**WORK INSTRUCTION:**
Reproduce the data below in full and exclude every picture.

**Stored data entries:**
+ + + + + + +
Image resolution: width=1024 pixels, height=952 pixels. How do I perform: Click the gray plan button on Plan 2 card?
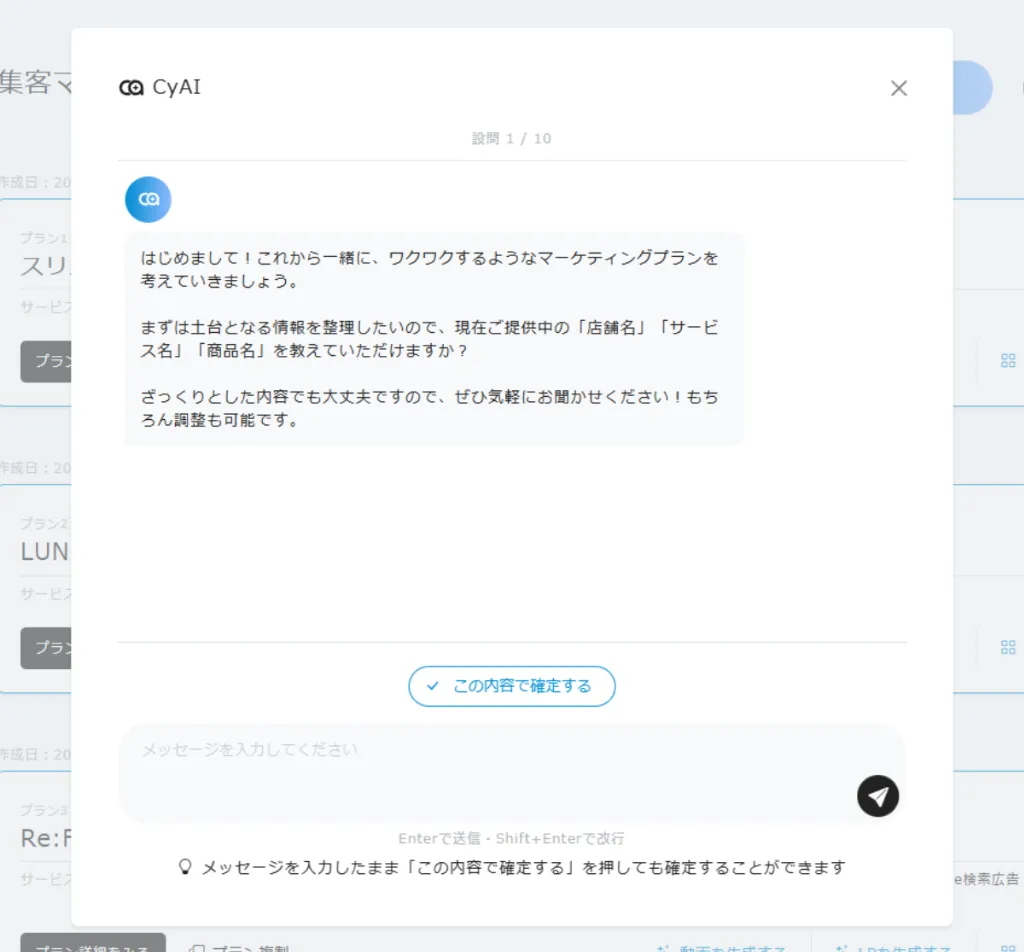(46, 647)
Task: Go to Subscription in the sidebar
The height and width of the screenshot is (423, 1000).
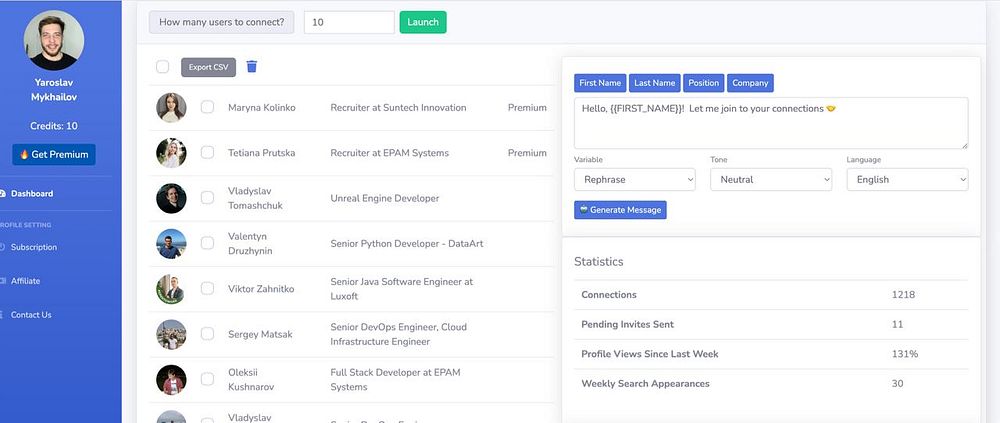Action: point(34,247)
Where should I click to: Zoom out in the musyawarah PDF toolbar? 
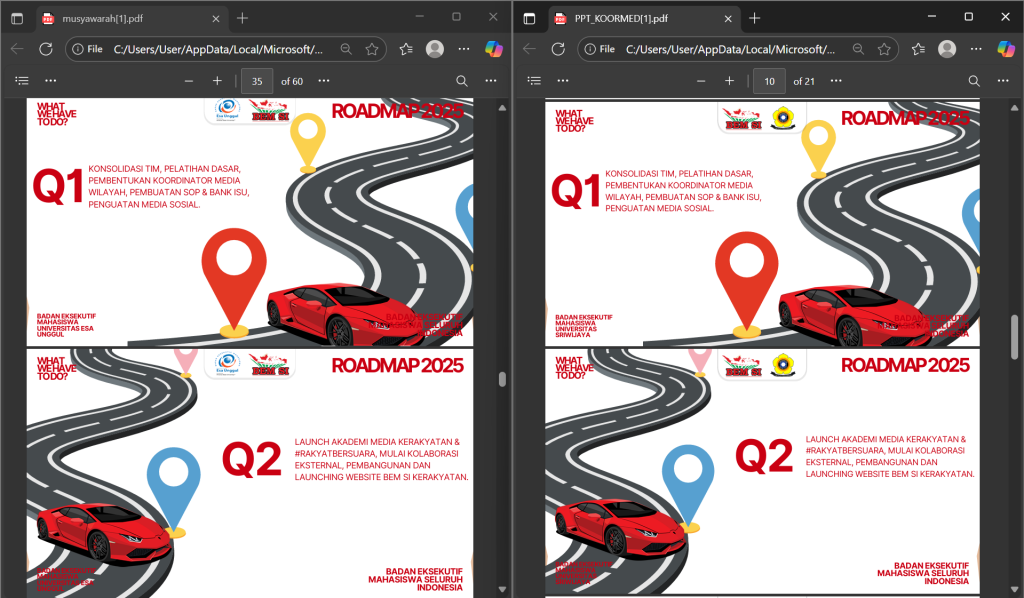[188, 81]
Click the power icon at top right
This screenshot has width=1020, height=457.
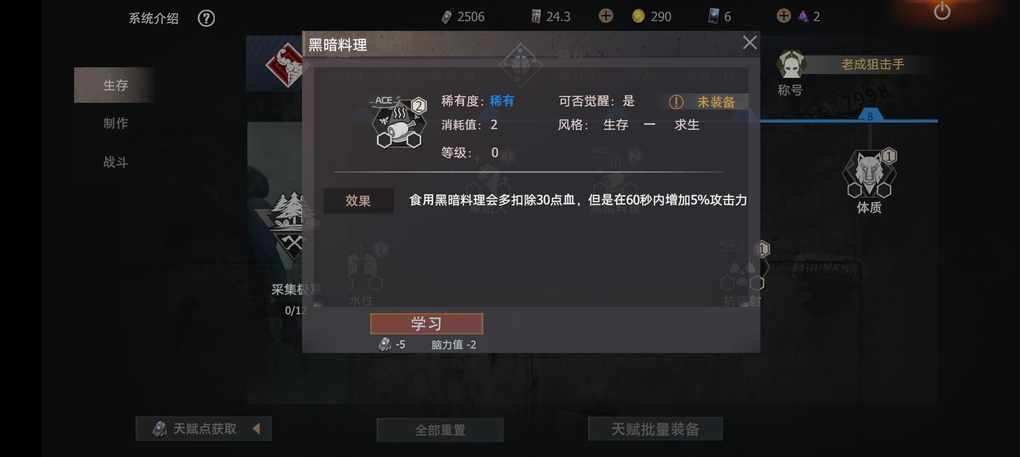click(x=942, y=11)
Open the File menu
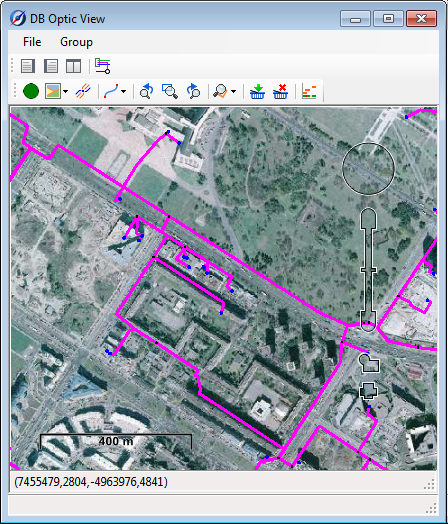Viewport: 448px width, 524px height. click(x=32, y=42)
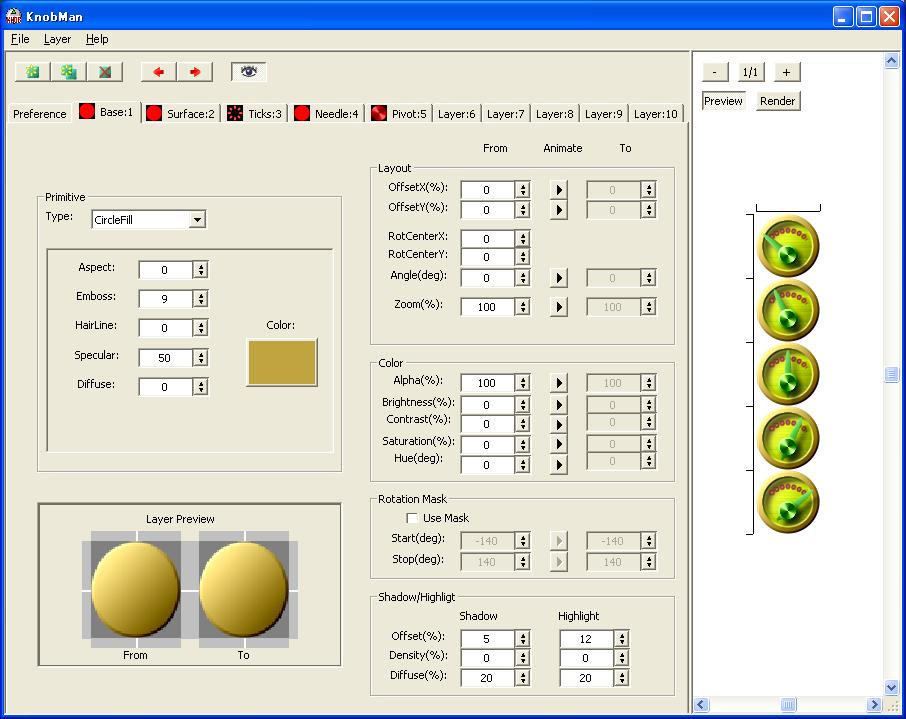The width and height of the screenshot is (906, 719).
Task: Click the Zoom animate arrow button
Action: pos(559,307)
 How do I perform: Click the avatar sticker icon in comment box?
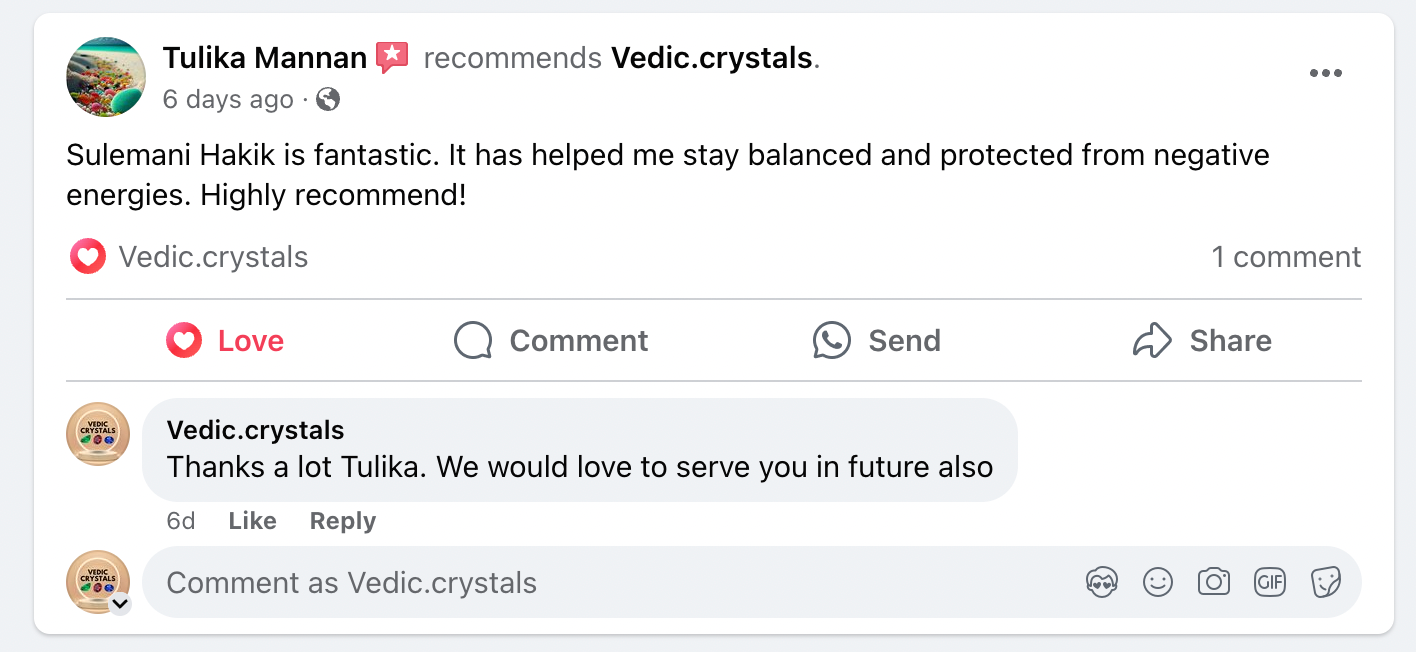1101,582
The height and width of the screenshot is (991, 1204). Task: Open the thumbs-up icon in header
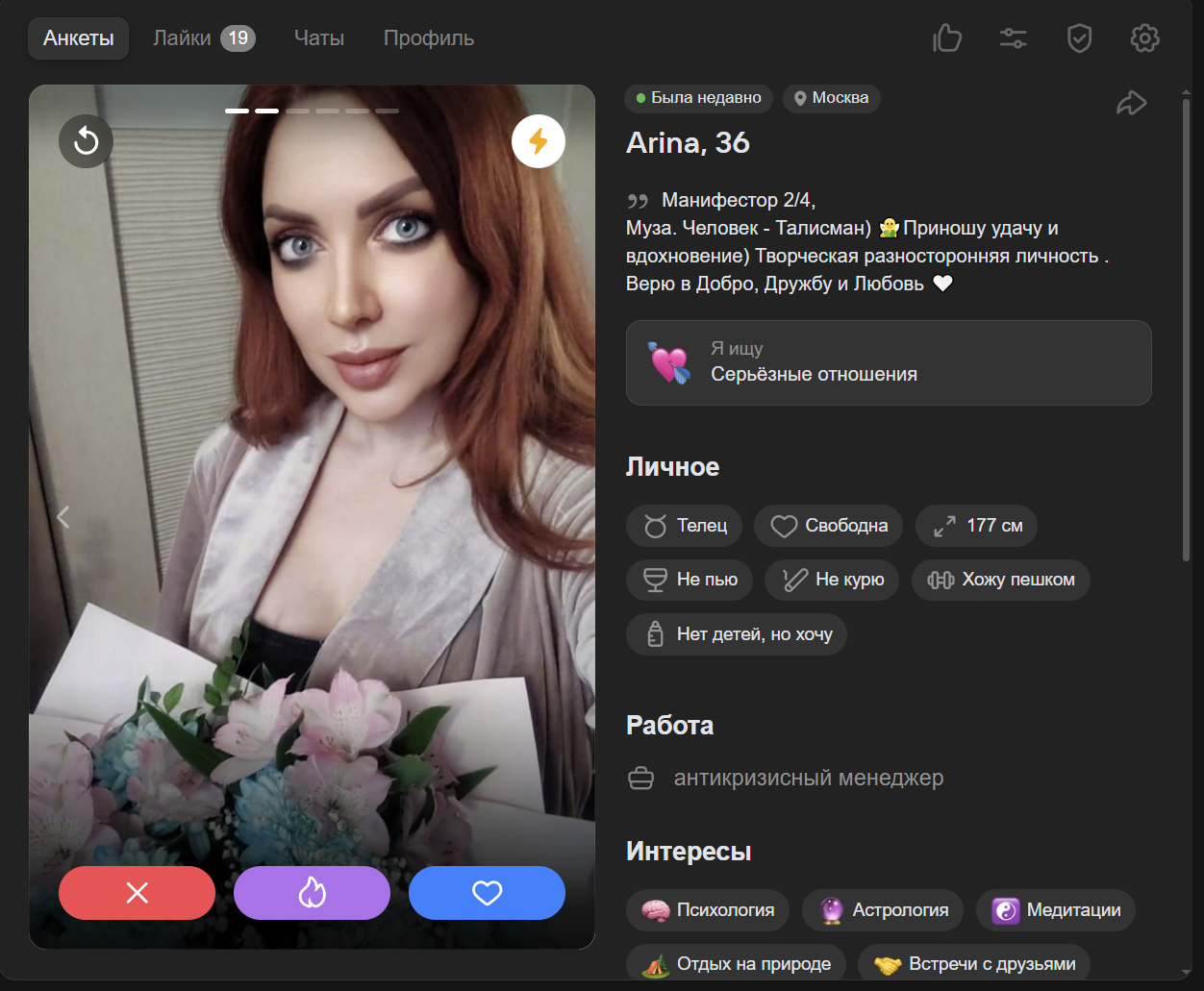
+ + + + + + +
**REPLY:**
Image resolution: width=1024 pixels, height=952 pixels. How do I perform: Click the gray plan button on Plan 2 card?
(46, 647)
Task: Go to Subscription in the sidebar
The height and width of the screenshot is (423, 1000).
Action: point(34,247)
Where should I click to: Zoom out in the musyawarah PDF toolbar? 
[188, 81]
Click the power icon at top right
This screenshot has width=1020, height=457.
click(x=942, y=11)
Open the File menu
Viewport: 448px width, 524px height. click(x=32, y=42)
The width and height of the screenshot is (906, 719).
Task: Click the Zoom animate arrow button
Action: pos(559,307)
 How do I perform: Click the avatar sticker icon in comment box?
1101,582
The height and width of the screenshot is (991, 1204). Task: Open the thumbs-up icon in header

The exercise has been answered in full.